Bir senarist ile bir yönetmen bir araya gelip bir spor filmi çekmek istese. Senarist dese ki: "Bir takımı anlatalım. Bu takım türlü badireler atlatsın. Öyle anlar yaşasın ki bulunduğu ligden küme düşme korkusunu bile yaşasın.
Hatta zaman zaman taraftarları küsüp maçlara gelmesin. Bir süre şampiyonluk sevinci de tatmasın.
Kadrosu hep değişsin. Yeni transferleri ve oyun planları eleştirilsin. Taraftarların gönlündeki teknik adam bile gün gelip gönderilmek istensin.
Avrupa'ya gidemesin. Fakat tüm bunlara karşın her halükarda ülkenin önde gelen takımlarına karşı yıllarca sahasında hiç yenilmesin.
Rakipleri 10 kaplan gücünde de olsa bileği bükülmesin." Yönetmen herhalde şöyle der: "İyi hoş da bu fantastik bir film olur. Pek inandırıcı değil ki. Bu takım onca soruna rağmen nasıl olur da ülkenin önde gelen takımlarına karşı bir kez olsun evinde yenilmez. Oyuncu grubu sürekli değişiyorsa büyük maçlarda o bütünlük nasıl sağlanır ki? Çünkü her oyuncu grubu aynı zamanda farklı bir güçler demektir. Bana pek inandırıcı gelmedi."
YILLARDIR VİZYONDA
Yönetmene ister inandırıcı gelsin ister gelmesin, bu film yıllardır vizyonda.
Evet dediği doğru. Fantastik bir film bu. Kimi "O statta büyü var", kimi "Sorun psikolojik. Oraya giden 1-0 geride başlıyor" diye iddia etse de F.Bahçe'nin yapabildiğini çözebilen yok. Hayır pazar günkü galibiyetin de bu doğrultuda olduğunu söyleyip gölge etmek değil niyetim. Daha baskılı oynayan, daha çok isteyen ve daha az hata yapıp kazanan takım F.Bahçe'ydi.
Evet birçok derbide olduğu gibi hakem yine rol çaldı. Yaptığı hataları zaten birkaç gündür dinliyor ve okuyorsunuz.
Benim demek istediğim başka bir şey. Belki de F.Bahçe'yi yıllardır ayakta tutabilen en önemli mesele derbilerdir. G.Saray'a 20, Beşiktaş'a 14, Trabzon'a ise 22 yıldır evinde yıkılmamış bir takımdan bahsediyoruz. Senaristin dediği her şeyi yaşadılar aslında." 3 Temmuz süreci, küme düşme hattına düşüş, taraftar erozyonu, kadro kalitesizliği, şampiyonluk hasreti, yönetim değişikliği ve daha bir sürü sorun.

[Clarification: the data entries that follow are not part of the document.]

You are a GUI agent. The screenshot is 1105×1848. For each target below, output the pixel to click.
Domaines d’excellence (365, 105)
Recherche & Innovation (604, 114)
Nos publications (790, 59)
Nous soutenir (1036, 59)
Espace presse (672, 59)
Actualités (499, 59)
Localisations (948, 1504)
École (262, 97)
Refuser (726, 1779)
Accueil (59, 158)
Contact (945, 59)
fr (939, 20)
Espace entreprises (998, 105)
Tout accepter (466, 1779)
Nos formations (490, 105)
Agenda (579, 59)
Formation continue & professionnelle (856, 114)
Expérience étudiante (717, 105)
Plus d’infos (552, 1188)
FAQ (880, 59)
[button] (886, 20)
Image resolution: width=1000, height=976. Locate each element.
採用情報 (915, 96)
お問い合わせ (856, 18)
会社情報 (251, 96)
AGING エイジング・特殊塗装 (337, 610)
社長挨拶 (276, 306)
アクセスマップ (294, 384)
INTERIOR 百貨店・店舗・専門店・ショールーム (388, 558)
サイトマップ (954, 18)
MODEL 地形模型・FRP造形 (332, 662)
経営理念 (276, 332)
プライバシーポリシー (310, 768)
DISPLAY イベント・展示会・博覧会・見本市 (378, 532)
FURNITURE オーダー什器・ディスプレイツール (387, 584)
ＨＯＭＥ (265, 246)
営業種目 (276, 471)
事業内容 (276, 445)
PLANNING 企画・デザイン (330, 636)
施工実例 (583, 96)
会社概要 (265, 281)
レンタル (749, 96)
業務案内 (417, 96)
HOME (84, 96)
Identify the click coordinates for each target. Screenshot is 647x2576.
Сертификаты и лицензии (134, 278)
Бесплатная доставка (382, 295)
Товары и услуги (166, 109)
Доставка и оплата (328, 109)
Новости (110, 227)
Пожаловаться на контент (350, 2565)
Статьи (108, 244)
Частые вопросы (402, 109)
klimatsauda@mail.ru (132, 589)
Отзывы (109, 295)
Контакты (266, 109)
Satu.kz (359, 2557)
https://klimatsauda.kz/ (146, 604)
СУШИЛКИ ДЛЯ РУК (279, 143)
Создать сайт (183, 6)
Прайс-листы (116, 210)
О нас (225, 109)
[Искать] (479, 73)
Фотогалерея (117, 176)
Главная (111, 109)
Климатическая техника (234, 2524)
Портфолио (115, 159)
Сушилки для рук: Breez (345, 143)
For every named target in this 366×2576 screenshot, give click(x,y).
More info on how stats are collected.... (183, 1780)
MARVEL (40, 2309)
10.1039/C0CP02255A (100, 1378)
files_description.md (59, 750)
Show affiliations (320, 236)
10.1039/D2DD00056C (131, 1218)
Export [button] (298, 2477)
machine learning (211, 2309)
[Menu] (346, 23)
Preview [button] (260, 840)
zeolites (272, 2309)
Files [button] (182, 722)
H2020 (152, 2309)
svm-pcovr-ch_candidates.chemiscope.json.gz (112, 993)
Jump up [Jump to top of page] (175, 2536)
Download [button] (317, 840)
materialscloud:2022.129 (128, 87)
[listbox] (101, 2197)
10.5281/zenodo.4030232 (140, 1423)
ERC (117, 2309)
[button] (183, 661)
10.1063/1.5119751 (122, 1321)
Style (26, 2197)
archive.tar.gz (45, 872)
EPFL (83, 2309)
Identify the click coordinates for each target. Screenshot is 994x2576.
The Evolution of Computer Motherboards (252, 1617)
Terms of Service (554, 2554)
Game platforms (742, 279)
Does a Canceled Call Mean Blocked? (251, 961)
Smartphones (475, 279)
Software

Tüm bunlar yaşanırken gelenek hiç bozulmadı. Evet her zaman üstün oynamadılar. Hatta bazen sahada yoktular. Fakat dedik ya defansında Edu da olsa Serdar da, kalesinde Volkan da olsa Altay da, hücumunda Muriç de olsa Kezman da, ortada Gustavo da olsa Benzia da sonuç değişmiyor. Hal böyle olunca bir takımın bütün derbilere aynı konsantrasyonla çıkmasına elbette akıl sır ermiyor. Ancak derbi konsantrasyonunu diğer maçlara yayamaması da pek mantıklı durmuyor. İşte F.Bahçe'nin de en büyük sorunu bu.